DIRECTION
Recast all of the items below as a Markdown table with the columns No. and Content, giving each line its own numbered row and omitting blank lines.
● ● ● ●
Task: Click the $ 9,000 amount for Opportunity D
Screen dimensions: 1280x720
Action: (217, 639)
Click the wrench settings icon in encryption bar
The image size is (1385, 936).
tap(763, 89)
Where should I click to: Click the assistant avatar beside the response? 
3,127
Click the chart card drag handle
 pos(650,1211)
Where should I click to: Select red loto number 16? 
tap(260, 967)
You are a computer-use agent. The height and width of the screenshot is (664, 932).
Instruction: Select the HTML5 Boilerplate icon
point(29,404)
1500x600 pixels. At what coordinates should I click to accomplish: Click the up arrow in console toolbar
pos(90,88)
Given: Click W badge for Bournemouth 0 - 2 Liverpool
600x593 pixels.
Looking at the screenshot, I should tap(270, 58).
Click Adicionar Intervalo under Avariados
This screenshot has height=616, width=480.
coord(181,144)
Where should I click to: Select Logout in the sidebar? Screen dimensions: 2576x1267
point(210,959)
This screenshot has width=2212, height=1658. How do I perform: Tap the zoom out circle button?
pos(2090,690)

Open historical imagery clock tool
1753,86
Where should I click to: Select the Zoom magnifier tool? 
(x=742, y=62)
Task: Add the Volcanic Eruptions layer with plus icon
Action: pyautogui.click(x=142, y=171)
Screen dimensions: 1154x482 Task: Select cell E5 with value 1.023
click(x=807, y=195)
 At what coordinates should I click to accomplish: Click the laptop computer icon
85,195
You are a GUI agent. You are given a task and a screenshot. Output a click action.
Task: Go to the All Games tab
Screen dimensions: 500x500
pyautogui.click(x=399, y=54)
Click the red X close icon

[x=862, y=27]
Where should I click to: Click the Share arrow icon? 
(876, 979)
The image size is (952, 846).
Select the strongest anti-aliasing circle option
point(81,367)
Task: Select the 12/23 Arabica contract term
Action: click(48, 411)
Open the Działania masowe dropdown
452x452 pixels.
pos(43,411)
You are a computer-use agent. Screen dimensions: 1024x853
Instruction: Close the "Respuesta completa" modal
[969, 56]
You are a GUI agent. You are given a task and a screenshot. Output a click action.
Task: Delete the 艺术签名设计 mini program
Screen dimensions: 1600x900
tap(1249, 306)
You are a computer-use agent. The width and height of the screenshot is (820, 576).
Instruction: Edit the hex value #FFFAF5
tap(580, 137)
● ● ● ●
EXERCISE SOLUTION
| No. | Content |
|---|---|
| 1 | Task: Click the $ 9,000 amount for Opportunity D |
| 2 | Screen dimensions: 1280x720 |
| 3 | Action: (217, 639) |
| 4 | Click the wrench settings icon in encryption bar |
| 5 | The image size is (1385, 936). |
| 6 | tap(763, 89) |
| 7 | Where should I click to: Click the assistant avatar beside the response?  |
| 8 | 3,127 |
| 9 | Click the chart card drag handle |
| 10 |  pos(650,1211) |
| 11 | Where should I click to: Select red loto number 16?  |
| 12 | tap(260, 967) |
| 13 | You are a computer-use agent. The height and width of the screenshot is (664, 932). |
| 14 | Instruction: Select the HTML5 Boilerplate icon |
| 15 | point(29,404) |
| 16 | 1500x600 pixels. At what coordinates should I click to accomplish: Click the up arrow in console toolbar |
| 17 | pos(90,88) |
| 18 | Given: Click W badge for Bournemouth 0 - 2 Liverpool |
| 19 | 600x593 pixels. |
| 20 | Looking at the screenshot, I should tap(270, 58). |
| 21 | Click Adicionar Intervalo under Avariados |
| 22 | This screenshot has height=616, width=480. |
| 23 | coord(181,144) |
| 24 | Where should I click to: Select Logout in the sidebar? Screen dimensions: 2576x1267 |
| 25 | point(210,959) |
| 26 | This screenshot has width=2212, height=1658. How do I perform: Tap the zoom out circle button? |
| 27 | pos(2090,690) |
| 28 | Open historical imagery clock tool |
| 29 | 1753,86 |
| 30 | Where should I click to: Select the Zoom magnifier tool?  |
| 31 | (x=742, y=62) |
| 32 | Task: Add the Volcanic Eruptions layer with plus icon |
| 33 | Action: pyautogui.click(x=142, y=171) |
| 34 | Screen dimensions: 1154x482 Task: Select cell E5 with value 1.023 |
| 35 | click(x=807, y=195) |
| 36 |  At what coordinates should I click to accomplish: Click the laptop computer icon |
| 37 | 85,195 |
| 38 | You are a GUI agent. You are given a task and a screenshot. Output a click action. |
| 39 | Task: Go to the All Games tab |
| 40 | Screen dimensions: 500x500 |
| 41 | pyautogui.click(x=399, y=54) |
| 42 | Click the red X close icon |
| 43 | [x=862, y=27] |
| 44 | Where should I click to: Click the Share arrow icon?  |
| 45 | (876, 979) |
| 46 | The image size is (952, 846). |
| 47 | Select the strongest anti-aliasing circle option |
| 48 | point(81,367) |
| 49 | Task: Select the 12/23 Arabica contract term |
| 50 | Action: click(48, 411) |
| 51 | Open the Działania masowe dropdown |
| 52 | 452x452 pixels. |
| 53 | pos(43,411) |
| 54 | You are a computer-use agent. Screen dimensions: 1024x853 |
| 55 | Instruction: Close the "Respuesta completa" modal |
| 56 | [969, 56] |
| 57 | You are a GUI agent. You are given a task and a screenshot. Output a click action. |
| 58 | Task: Delete the 艺术签名设计 mini program |
| 59 | Screen dimensions: 1600x900 |
| 60 | tap(1249, 306) |
| 61 | You are a computer-use agent. The width and height of the screenshot is (820, 576). |
| 62 | Instruction: Edit the hex value #FFFAF5 |
| 63 | tap(580, 137) |